• [Work instructions] Output every line of the entries below as a JSON list of strings, one string per line, skipping blank lines. Leave the pictures out.

--- Begin Data provided ---

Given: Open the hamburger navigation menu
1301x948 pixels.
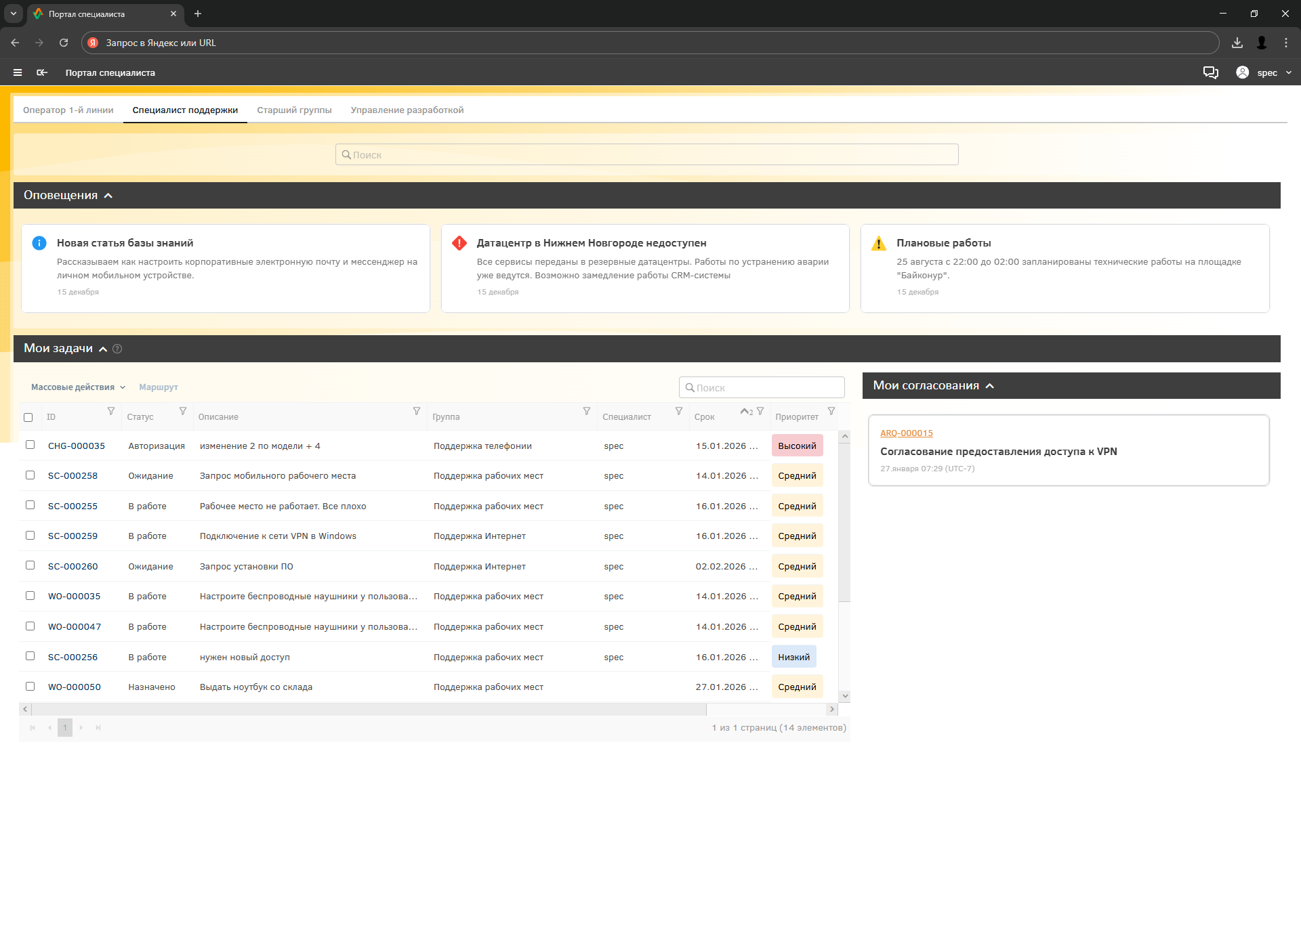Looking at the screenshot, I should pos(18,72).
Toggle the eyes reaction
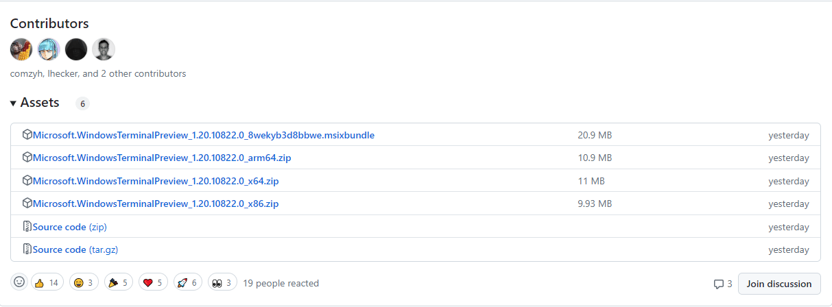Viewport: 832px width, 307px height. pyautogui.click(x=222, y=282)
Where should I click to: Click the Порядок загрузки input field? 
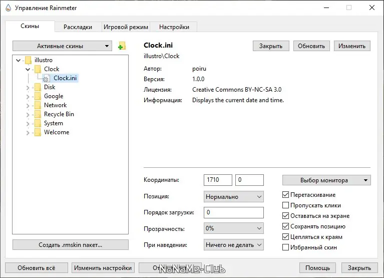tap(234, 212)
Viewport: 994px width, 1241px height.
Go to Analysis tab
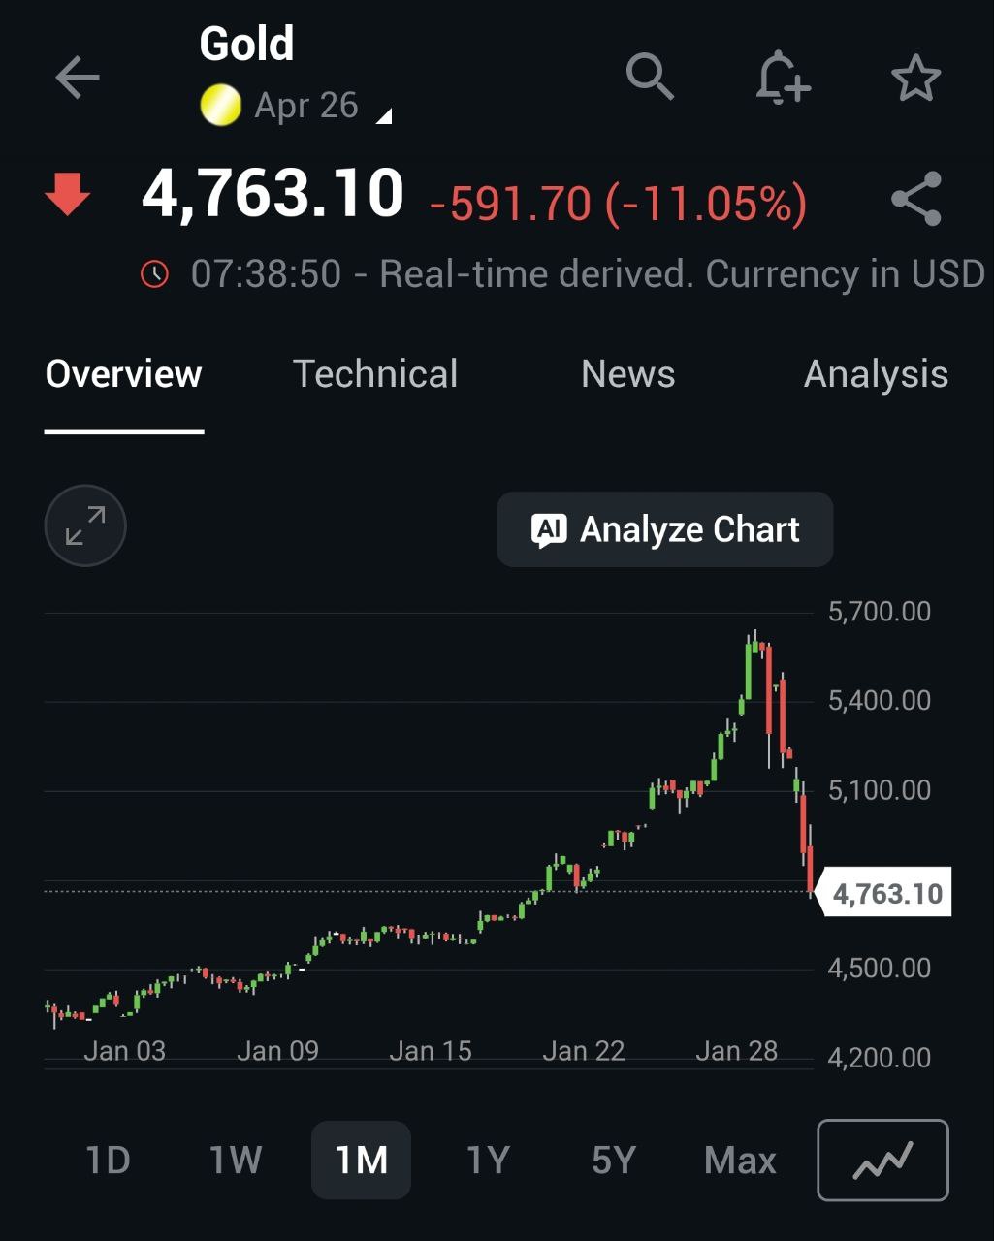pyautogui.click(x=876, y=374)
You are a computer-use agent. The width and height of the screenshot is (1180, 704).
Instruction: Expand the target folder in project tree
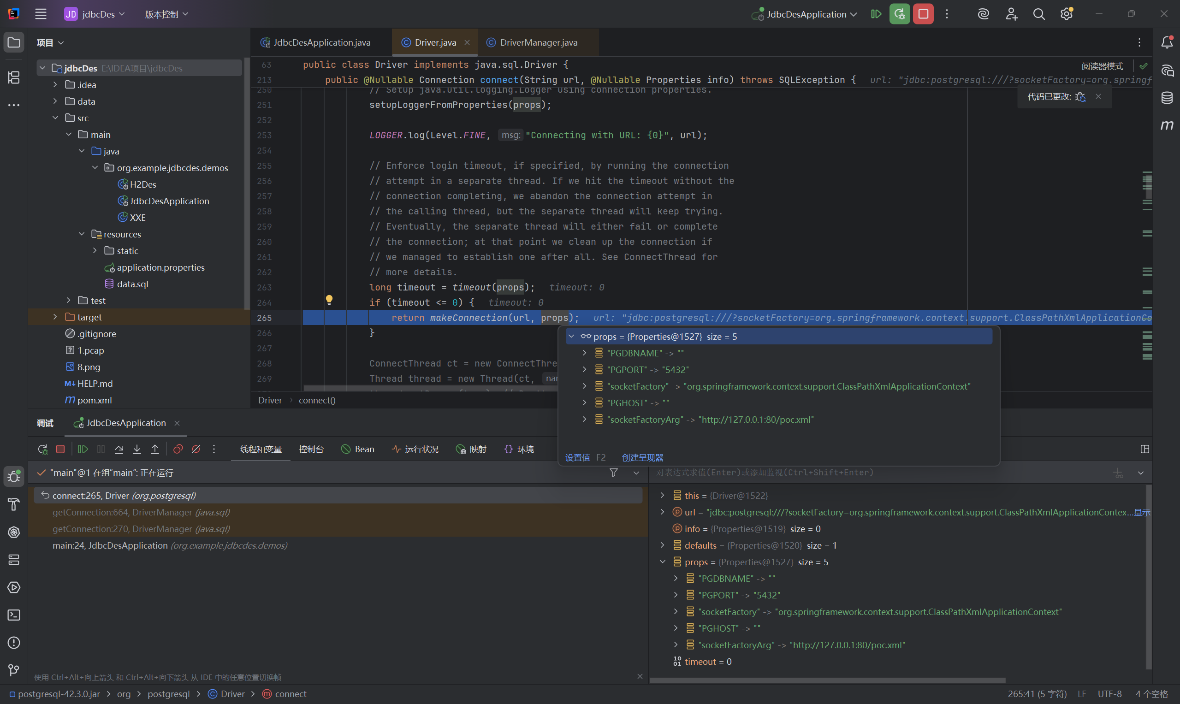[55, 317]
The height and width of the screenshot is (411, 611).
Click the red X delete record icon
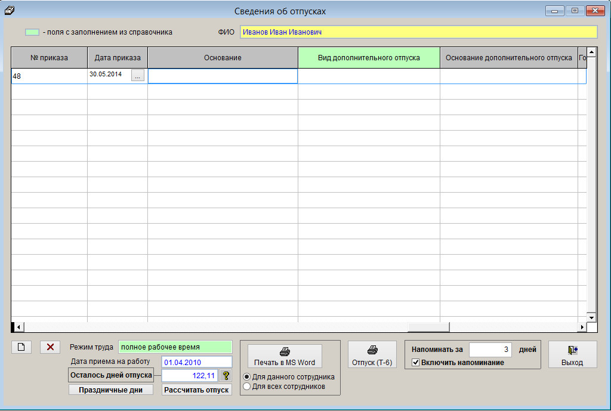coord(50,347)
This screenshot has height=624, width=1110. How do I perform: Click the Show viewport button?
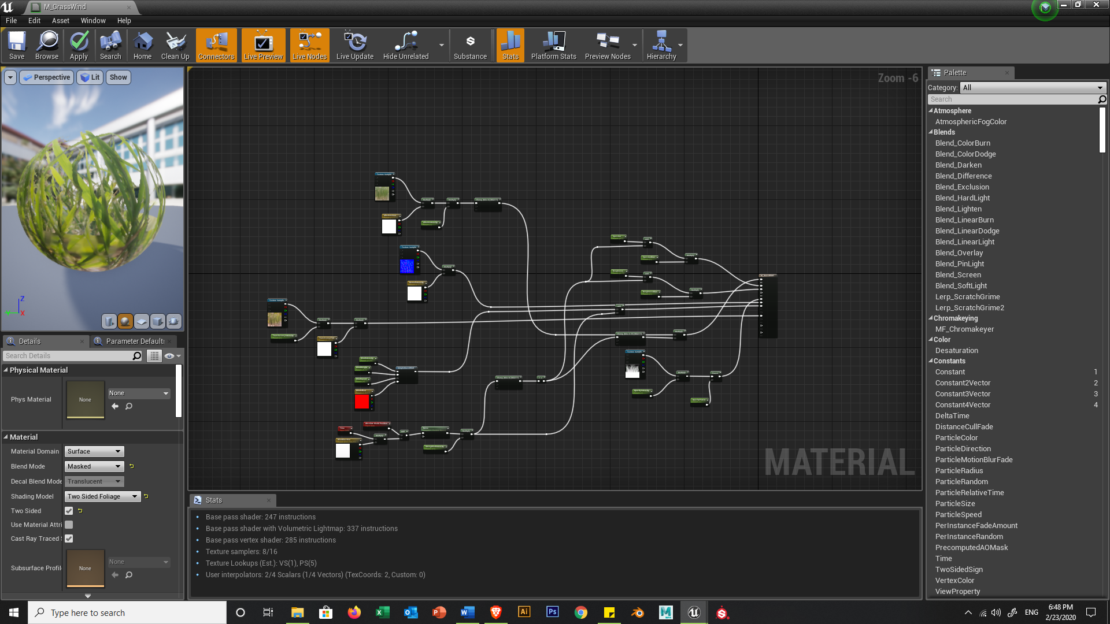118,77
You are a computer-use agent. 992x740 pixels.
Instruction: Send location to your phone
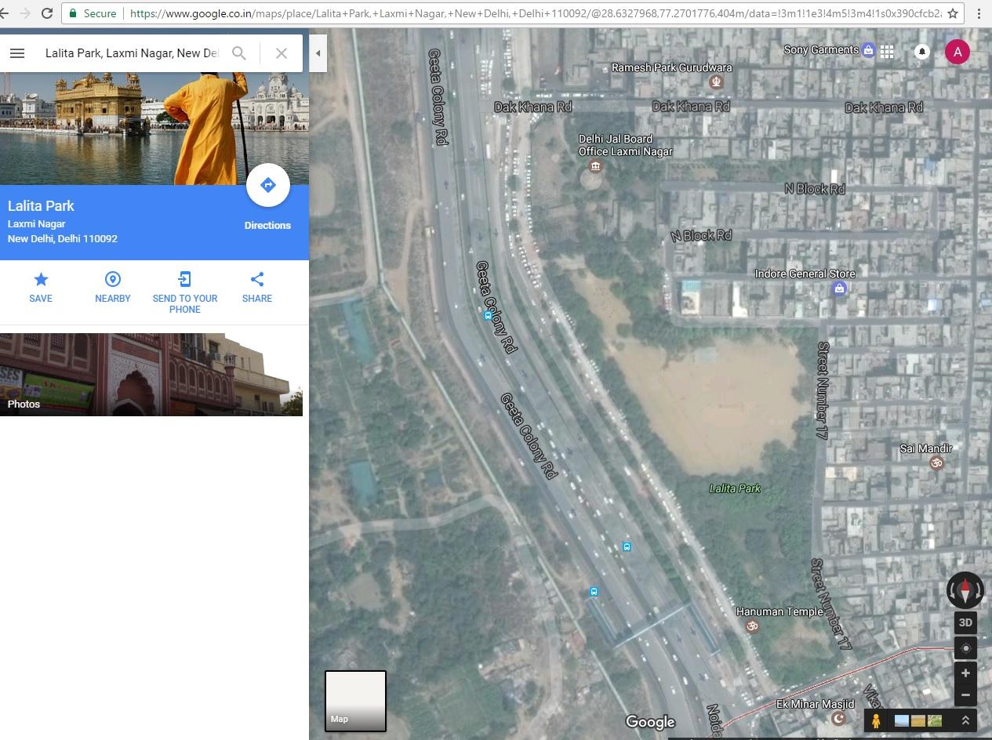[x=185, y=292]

--- End Data provided ---

• [Exercise result]
[
  "Given: Open the hamburger navigation menu",
  "1301x948 pixels.",
  "Looking at the screenshot, I should pos(18,72).",
  "Toggle the eyes reaction",
  "Viewport: 832px width, 307px height. pyautogui.click(x=222, y=282)",
  "Where should I click to: Click the Порядок загрузки input field? ",
  "tap(234, 212)",
  "Viewport: 994px width, 1241px height.",
  "Go to Analysis tab",
  "pyautogui.click(x=876, y=374)",
  "You are a computer-use agent. The width and height of the screenshot is (1180, 704).",
  "Instruction: Expand the target folder in project tree",
  "[55, 317]",
  "The height and width of the screenshot is (411, 611).",
  "Click the red X delete record icon",
  "coord(50,347)",
  "This screenshot has height=624, width=1110. How do I perform: Click the Show viewport button?",
  "118,77",
  "You are a computer-use agent. 992x740 pixels.",
  "Instruction: Send location to your phone",
  "[x=185, y=292]"
]